Investment Company Act Rules
 
Rule 5b-3
Acquisition of Repurchase Agreement or Refunded
Security
Treated As Acquisition of Underlying Securities
(a) Repurchase Agreements. For purposes of
sections 5 and 12(d)(3)
of the Act (15 U.S.C. 80a-5 and 80a-12(d)(3)), the acquisition of a
repurchase agreement may be deemed to be an acquisition of the
underlying securities, provided the obligation of the seller to
repurchase the securities from the investment company is Collateralized
Fully. (b) Refunded Securities. For purposes of section 5 of the Act
(15
U.S.C. 80a-5), the acquisition of a Refunded Security is deemed to be an
acquisition of the escrowed Government Securities.
(c) Definitions. As used in this section: (1) Collateralized Fully in the case of a repurchase
agreement means
that: (i) The value of the securities collateralizing the
repurchase
agreement (reduced by the transaction costs (including loss of interest)
that the investment company reasonably could expect to incur if the
seller defaults) is, and during the entire term of the repurchase
agreement remains, at least equal to the Resale Price provided in the
agreement;
(ii) The investment company has perfected its security
interest in
the collateral;
(iii) The collateral is maintained in an account of the
investment
company with its custodian or a third party that qualifies as a
custodian under the Act;
(iv) The collateral consists entirely of:
(A) Cash items;
(B) Government Securities;
(C) Securities that at the time the repurchase agreement is
entered
into are rated in the highest rating category by the Requisite NRSROs;
or (D) Unrated Securities that are of comparable quality to
securities
that are rated in the highest rating category by the Requisite NRSROs,
as determined by the investment company's board of directors or its
delegate; and
(v) Upon an Event of Insolvency with respect to the seller,
the
repurchase agreement would qualify under a provision of applicable
insolvency law providing an exclusion from any automatic stay of
creditors' rights against the seller.
(2) Event of Insolvency means, with respect to a person:
(i) An admission of insolvency, the application by the person
for
the appointment of a trustee, receiver, rehabilitator, or similar
officer for all or substantially all of its assets, a general assignment
for the benefit of creditors, the filing by the person of a voluntary
petition in bankruptcy or application for reorganization or an
arrangement with creditors; or
(ii) The institution of similar proceedings by another person
which
proceedings are not contested by the person; or
(iii) The institution of similar proceedings by a government
agency
responsible for regulating the activities of the person, whether or not
contested by the person.
(3) Government Security means any ''Government Security'' as
defined
in section 2(a)(16) of the Act (15 U.S.C. 80a-2(a)(16)).

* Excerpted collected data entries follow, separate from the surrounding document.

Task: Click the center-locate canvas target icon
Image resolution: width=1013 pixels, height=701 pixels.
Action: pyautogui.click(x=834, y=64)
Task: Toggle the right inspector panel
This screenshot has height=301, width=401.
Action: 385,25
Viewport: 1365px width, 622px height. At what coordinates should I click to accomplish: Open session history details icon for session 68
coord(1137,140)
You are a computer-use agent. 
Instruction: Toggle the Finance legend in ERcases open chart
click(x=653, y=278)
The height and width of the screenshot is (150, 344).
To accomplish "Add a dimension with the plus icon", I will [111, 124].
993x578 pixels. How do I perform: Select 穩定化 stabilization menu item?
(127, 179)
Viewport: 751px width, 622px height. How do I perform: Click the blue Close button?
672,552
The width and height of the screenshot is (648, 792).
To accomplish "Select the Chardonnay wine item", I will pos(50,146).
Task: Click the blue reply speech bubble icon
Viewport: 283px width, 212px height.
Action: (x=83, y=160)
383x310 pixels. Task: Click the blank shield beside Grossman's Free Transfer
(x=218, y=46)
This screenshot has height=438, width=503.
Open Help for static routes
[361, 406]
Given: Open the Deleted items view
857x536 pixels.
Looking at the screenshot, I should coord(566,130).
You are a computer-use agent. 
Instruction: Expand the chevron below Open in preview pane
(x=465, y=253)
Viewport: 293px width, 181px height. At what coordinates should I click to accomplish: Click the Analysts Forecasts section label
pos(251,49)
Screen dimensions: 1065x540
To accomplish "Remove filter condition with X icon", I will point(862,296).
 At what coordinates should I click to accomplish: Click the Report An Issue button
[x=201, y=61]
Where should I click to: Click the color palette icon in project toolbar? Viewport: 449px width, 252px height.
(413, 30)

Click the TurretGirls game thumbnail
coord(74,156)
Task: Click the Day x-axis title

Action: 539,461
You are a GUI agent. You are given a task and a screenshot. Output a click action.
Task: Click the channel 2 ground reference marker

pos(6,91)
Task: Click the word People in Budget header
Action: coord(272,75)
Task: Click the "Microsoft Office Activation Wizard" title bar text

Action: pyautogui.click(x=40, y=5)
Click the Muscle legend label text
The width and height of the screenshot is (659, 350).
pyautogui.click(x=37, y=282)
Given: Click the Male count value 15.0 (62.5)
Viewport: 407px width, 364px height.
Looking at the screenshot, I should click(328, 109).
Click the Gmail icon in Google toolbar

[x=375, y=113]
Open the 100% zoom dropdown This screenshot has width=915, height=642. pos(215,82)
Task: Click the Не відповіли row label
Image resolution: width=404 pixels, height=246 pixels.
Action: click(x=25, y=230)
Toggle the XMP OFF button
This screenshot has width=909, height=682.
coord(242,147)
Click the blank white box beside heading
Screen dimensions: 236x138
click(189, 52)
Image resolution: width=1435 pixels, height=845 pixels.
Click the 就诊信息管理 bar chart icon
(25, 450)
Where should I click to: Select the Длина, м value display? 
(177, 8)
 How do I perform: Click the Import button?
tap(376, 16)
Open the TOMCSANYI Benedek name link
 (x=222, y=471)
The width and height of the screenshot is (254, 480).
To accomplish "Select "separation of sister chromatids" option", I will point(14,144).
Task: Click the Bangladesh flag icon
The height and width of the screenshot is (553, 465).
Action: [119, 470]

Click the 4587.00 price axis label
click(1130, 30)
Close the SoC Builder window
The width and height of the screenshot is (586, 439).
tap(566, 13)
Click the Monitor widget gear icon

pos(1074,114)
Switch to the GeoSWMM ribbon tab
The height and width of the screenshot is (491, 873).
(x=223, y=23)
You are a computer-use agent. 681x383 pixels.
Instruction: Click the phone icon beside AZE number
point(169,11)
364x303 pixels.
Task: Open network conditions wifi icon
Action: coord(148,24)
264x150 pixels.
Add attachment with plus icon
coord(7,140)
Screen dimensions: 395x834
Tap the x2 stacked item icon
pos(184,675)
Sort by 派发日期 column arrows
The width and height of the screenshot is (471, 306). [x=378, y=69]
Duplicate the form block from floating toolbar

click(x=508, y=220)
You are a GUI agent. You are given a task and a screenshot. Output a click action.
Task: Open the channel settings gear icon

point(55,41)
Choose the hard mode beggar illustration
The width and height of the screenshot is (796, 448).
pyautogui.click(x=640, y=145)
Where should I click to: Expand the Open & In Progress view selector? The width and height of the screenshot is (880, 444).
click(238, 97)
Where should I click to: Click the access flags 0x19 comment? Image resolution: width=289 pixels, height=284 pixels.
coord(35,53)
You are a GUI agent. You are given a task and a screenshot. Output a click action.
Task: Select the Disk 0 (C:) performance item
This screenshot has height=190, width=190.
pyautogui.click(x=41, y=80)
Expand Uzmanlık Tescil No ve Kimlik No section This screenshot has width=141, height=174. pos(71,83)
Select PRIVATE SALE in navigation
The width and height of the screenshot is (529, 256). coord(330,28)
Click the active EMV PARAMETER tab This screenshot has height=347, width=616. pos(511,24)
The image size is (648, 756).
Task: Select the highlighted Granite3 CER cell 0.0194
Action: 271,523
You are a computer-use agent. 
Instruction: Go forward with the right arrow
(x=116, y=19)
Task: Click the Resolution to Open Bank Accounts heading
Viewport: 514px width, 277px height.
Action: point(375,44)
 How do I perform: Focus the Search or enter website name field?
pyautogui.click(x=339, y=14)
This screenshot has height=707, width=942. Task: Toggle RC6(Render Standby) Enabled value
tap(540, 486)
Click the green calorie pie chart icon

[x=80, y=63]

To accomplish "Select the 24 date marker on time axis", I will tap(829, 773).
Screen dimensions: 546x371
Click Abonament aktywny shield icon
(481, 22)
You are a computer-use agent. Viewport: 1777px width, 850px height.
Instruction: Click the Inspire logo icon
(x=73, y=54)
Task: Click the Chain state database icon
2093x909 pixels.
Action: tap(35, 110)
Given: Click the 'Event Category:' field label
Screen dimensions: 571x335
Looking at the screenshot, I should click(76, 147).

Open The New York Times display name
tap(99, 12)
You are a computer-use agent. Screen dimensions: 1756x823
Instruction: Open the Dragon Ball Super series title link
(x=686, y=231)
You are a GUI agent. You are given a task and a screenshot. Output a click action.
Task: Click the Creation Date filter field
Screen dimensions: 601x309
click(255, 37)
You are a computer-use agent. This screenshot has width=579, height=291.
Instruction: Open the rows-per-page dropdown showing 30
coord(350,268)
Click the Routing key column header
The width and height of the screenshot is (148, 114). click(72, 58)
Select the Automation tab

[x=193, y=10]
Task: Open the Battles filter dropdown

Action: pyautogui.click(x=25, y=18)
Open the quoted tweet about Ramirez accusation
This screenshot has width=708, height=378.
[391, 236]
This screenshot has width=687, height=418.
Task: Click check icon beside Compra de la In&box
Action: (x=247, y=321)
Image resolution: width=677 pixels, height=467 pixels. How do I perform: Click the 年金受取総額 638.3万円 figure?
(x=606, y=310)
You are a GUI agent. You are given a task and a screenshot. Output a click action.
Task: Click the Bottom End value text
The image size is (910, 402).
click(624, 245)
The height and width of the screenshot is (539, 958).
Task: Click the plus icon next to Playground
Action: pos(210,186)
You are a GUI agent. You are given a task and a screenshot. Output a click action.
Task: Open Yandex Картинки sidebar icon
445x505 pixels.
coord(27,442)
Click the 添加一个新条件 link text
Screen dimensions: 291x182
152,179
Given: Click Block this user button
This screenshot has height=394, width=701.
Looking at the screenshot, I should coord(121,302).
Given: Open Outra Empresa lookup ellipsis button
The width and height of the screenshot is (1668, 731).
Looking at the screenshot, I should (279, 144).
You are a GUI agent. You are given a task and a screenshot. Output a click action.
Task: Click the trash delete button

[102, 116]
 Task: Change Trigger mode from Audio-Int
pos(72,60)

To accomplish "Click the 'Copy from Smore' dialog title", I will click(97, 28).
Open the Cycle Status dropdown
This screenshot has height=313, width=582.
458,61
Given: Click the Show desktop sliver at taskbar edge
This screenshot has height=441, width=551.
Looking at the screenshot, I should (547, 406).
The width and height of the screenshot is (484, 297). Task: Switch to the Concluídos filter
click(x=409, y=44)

(4) Refunded Security means a debt security the principal and
interest payments of which are to be paid by Government Securities
(''deposited securities'') that have been irrevocably placed in an
escrow account pursuant to an agreement between the issuer of the debt
security and an escrow agent that is not an ''affiliated person,'' as
defined in section 2(a)(3)(C) of the Act (15 U.S.C. 80a-2(a)(3)(C)), of
the issuer of the debt security, and, in accordance with such escrow
agreement, are pledged only to the payment of the debt security and, to
the extent that excess proceeds are available after all payments of
principal, interest, and applicable premiums on the Refunded Securities,
the expenses of the escrow agent and, thereafter, to the issuer or
another party; provided that:
(i) The deposited securities are not redeemable prior to
their final
maturity;
(ii) The escrow agreement prohibits the substitution of the
deposited securities unless the substituted securities are Government
Securities; and
(iii) At the time the deposited securities are placed in the
escrow
account, or at the time a substitution of the deposited securities is
made, an independent certified public accountant has certified to the
escrow agent that the deposited securities will satisfy all scheduled
payments of principal, interest and applicable premiums on the Refunded
Securities; provided, however, an independent public accountant need not
have provided the certification described in this paragraph (c)(4)(iii)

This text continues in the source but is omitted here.